Saturday, June 22, 2013

Field Day 2013

Last January I joined the Sierra Foothills Amateur Radio Club. (I have a General class ham radio license.) This weekend the club participated in the annual ham radio Field Day exercise, setting up operations in the Sierra at Nyack, just off Interstate 80 in Placer County. An important aspect of ham radio is establishing communications in emergency situations when telephone and other communications go down. Field Day allows operators and clubs to set up and test their equipment away from home, using generators or solar panels for power.

Several club members arrived in their RVs on Friday afternoon to set up antennas and canopies. Tables with radios on various bands were placed around the site. I arrived Saturday at ten o'clock. Field Day officially started at eleven Pacific time. Operators commenced making contacts - some contacts within California, many with other states, and some outside the country. Contacts were logged into computers, with points obtained. This was a contest. While Field Day has a serious side of emergency communications, it also allows ham operators to meet and enjoy each other's company, while having a friendly competition with other clubs.


Saturday, June 1, 2013

The Sign by Canby's Cross, a Sign of Our Times




Canby's Cross in Lava Beds National Monument marks the spot where fell the only general killed in the Indian Wars. A sign next to it explains that the cross is a replica of an original erected by a U.S. soldier in 1882.

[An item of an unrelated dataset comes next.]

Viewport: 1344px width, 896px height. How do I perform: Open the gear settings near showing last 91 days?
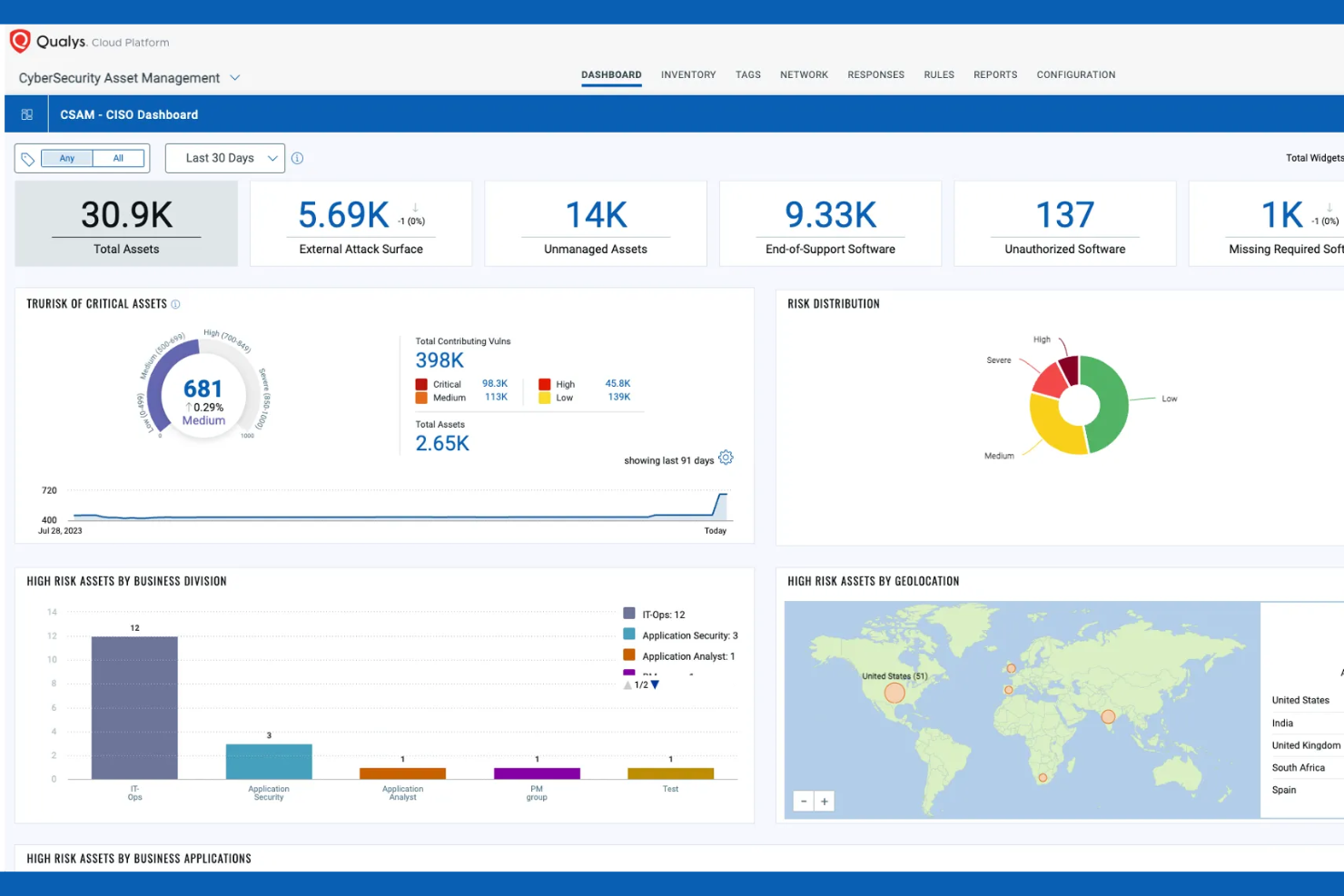point(726,458)
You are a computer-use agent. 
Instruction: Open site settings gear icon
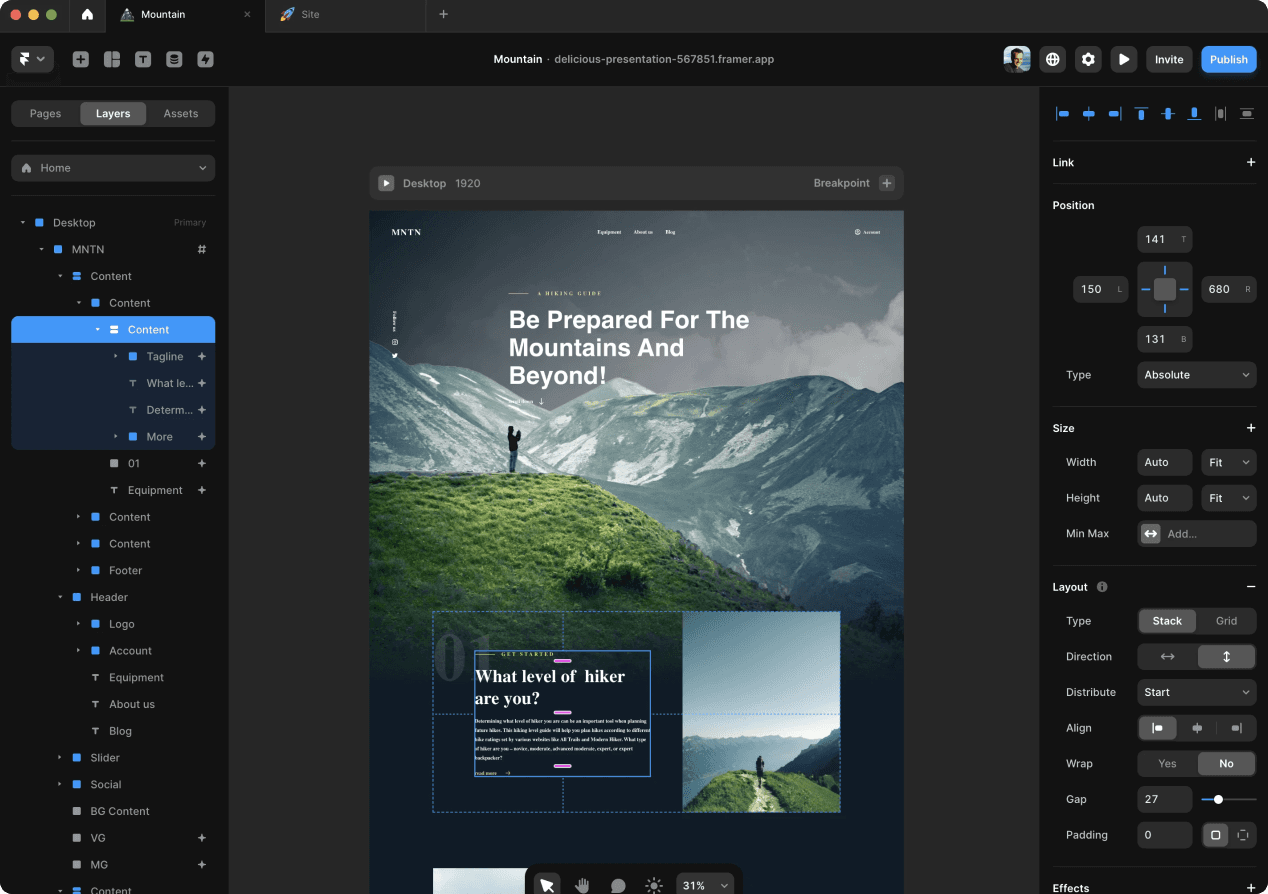point(1088,60)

Not leaving good enough alone, the sign continues:
"Although the inscription on the cross may elicit strong emotions in some modern visitors, it illuminates the point that people see events through the lens of their own culture and time. In 1873, what some Modocs considered a justifiable war tactic, the U.S. Army considered murder. No monument commemorates the places where Modocs may have felt their attempts to live peaceably were betrayed.
More than any other Modoc War site, Canby Cross represents the vast gulf between the perceptions of the two sides during wartime, and challenges us to look beyond history to the assumptions of our own cultures. As in all wars, there were no innocent parties in this conflict."
Could the folks at the Park Service please just present the facts about the Modoc War and let us draw our own conclusions? I can't recall in any of my visits to a Civil War historical site being asked by the Park Service to look beyond history to the assumptions of my own culture.

(And, true, there are no monuments to the Modoc places, but there are plenty of sympathetic PBS documentaries.)

For those readers new to the Modoc War, here are a few facts. General Canby met the Modoc Indians under a flag of truce to discuss peace terms. The Modoc leader Captain Jack, spurred on by some in his group, drew a revolver and shot General Canby. The Modocs thought that by killing the leader of the enemy, the enemy would withdraw from the battlefield. The Modocs killed another peace commissioner, Reverend Eleazar Thomas, and wounded a third, before withdrawing to their stronghold in the Lava Beds.

Okay, I get it. From the Modoc viewpoint, killing General Canby would end the war. But they were wrong, terribly wrong. Their killing of General Canby totally deflated the peace argument touted by the liberals in the Northeast (have things changed so much from those days?) and put the war hawks in charge. The Modocs were now at the mercy of a very angry Federal Government. Things did not turn out well for them.

The Modoc War presents an incredible story, far too complex to detail here. It contains real villains on both sides, as well as heroes. People on both sides made terrible decisions. Innocents on both sides died. The vanquished suffered terribly. Had the very events of the Modoc War occurred in ancient Greece, perhaps we would be reading the history in a tragedy by Aeschylus. But instead, in these politically-correct times, we get the story from insipid words such as those on the sign next to Canby's Cross. This is the history we give our kids. Can any schoolchild be blamed for being bored out of their skull in history class?